*** Opening GIVEN ENTRIES ***
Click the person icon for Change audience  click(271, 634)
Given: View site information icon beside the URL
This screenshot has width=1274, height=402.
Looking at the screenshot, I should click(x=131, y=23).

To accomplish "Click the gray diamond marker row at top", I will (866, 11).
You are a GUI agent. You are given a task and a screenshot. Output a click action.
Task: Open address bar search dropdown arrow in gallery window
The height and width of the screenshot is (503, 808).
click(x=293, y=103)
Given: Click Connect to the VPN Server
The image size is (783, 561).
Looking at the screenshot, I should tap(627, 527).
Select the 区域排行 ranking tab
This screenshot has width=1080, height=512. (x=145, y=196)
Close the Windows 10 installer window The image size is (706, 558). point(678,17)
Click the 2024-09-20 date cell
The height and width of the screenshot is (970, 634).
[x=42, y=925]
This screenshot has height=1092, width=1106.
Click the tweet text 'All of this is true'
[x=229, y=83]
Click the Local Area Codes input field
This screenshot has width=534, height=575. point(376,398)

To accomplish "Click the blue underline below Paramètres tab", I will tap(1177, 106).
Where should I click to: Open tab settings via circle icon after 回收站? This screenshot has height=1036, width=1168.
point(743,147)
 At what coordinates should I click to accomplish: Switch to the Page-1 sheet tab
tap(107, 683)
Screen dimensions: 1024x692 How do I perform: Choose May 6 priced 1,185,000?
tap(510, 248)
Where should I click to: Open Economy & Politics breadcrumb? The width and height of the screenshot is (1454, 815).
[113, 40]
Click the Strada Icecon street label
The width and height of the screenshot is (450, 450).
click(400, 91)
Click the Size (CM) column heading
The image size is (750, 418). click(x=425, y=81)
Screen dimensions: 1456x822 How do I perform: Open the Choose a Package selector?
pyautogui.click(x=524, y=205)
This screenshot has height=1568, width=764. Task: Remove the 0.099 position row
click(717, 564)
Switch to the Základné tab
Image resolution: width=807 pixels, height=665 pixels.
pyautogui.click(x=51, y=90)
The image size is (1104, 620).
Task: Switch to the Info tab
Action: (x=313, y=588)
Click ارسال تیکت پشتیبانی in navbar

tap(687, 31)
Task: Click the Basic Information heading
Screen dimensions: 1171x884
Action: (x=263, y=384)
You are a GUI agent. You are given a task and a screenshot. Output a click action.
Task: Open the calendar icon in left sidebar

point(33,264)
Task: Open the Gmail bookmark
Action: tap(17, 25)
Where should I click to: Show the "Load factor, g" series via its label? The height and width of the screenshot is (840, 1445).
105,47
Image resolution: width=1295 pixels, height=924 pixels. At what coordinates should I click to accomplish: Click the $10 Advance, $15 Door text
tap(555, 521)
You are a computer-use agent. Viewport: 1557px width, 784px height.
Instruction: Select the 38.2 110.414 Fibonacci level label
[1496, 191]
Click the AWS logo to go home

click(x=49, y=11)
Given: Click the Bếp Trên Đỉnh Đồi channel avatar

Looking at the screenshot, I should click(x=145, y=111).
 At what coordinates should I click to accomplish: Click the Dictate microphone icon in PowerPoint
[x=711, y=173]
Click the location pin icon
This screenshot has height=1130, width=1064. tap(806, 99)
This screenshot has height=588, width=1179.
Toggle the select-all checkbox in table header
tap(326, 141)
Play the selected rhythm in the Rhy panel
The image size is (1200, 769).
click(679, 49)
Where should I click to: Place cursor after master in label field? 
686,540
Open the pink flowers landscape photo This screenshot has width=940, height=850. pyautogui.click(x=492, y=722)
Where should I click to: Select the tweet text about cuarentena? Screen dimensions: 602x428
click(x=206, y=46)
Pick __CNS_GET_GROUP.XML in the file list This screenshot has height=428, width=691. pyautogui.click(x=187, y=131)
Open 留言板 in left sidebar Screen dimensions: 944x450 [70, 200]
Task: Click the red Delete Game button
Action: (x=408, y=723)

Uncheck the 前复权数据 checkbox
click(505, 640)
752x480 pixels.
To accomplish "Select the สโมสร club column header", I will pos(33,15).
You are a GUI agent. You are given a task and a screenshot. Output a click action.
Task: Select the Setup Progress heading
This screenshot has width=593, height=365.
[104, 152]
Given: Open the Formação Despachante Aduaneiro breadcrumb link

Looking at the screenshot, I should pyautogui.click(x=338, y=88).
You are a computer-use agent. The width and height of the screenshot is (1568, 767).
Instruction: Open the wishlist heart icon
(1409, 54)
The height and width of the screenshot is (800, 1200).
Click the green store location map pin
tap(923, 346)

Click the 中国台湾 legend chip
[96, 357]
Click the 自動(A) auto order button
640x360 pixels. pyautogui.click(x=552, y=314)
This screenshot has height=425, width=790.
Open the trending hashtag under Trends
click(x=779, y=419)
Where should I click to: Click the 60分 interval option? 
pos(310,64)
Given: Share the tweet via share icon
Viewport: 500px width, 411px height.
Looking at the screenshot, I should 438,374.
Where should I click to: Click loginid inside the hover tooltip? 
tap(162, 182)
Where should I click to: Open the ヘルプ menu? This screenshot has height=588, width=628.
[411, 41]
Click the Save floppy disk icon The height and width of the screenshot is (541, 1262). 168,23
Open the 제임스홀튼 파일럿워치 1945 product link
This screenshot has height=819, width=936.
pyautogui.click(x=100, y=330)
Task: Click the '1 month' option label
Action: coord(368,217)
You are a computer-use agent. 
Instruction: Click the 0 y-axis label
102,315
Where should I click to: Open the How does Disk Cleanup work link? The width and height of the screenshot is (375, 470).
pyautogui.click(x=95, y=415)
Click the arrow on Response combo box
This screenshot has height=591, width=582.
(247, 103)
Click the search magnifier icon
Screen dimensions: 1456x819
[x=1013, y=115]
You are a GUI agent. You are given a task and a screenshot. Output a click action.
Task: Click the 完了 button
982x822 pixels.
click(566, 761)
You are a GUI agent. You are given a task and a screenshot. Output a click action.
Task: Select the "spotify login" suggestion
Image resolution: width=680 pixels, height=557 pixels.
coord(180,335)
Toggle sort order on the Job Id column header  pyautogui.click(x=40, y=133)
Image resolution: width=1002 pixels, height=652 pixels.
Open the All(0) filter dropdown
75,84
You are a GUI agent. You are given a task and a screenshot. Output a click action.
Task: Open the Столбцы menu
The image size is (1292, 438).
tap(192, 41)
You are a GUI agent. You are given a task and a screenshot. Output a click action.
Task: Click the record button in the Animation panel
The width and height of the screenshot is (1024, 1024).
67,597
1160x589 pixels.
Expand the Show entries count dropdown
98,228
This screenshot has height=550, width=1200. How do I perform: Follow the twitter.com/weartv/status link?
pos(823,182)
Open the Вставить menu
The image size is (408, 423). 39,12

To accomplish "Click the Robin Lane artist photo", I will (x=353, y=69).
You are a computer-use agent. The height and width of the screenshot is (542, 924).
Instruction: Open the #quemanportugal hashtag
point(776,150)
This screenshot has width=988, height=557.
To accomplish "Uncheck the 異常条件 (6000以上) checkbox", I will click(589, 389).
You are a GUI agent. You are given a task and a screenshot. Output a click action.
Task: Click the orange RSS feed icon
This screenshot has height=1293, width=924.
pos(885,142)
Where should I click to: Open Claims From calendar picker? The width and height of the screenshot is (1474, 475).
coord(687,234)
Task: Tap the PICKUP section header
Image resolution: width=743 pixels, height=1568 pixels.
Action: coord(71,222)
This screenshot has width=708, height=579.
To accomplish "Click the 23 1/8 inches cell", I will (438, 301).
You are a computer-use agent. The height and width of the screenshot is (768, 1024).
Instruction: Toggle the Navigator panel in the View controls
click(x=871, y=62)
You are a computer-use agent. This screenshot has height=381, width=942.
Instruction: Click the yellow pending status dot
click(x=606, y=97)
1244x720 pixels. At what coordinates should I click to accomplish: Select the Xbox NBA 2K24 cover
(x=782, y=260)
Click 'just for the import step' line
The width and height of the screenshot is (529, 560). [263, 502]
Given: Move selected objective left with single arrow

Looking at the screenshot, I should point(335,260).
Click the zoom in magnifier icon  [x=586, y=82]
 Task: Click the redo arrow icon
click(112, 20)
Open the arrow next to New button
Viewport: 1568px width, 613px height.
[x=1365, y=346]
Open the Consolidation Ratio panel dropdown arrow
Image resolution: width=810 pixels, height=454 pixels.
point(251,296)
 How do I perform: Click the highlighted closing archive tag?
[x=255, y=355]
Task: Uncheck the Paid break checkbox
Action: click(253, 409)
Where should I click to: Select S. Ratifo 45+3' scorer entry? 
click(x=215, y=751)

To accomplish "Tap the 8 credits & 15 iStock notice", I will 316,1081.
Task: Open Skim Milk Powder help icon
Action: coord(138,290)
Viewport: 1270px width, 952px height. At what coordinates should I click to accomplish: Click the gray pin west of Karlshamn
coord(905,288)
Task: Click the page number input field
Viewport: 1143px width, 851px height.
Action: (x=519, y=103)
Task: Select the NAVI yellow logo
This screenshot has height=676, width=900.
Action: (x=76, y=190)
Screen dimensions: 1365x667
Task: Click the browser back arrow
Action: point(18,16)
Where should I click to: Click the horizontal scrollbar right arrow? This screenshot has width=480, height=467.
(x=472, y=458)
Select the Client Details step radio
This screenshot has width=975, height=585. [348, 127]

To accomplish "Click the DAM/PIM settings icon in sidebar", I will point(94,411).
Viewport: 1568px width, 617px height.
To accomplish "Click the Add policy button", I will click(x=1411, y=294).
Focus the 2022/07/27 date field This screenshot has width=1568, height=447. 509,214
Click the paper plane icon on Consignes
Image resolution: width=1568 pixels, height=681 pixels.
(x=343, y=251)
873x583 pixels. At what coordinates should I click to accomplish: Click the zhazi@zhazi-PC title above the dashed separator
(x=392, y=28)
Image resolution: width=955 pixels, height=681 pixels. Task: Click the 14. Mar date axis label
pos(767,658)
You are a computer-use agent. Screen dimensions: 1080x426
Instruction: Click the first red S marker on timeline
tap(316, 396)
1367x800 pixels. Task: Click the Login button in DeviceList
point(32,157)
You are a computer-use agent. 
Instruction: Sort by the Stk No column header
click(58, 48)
*** Closing GIVEN ENTRIES ***
WHAT THE EXERCISE ASKS
Scan the material above for the string "magnifier". Copy each line that holds it.

RESPONSE
Click the search magnifier icon
Click the zoom in magnifier icon  [x=586, y=82]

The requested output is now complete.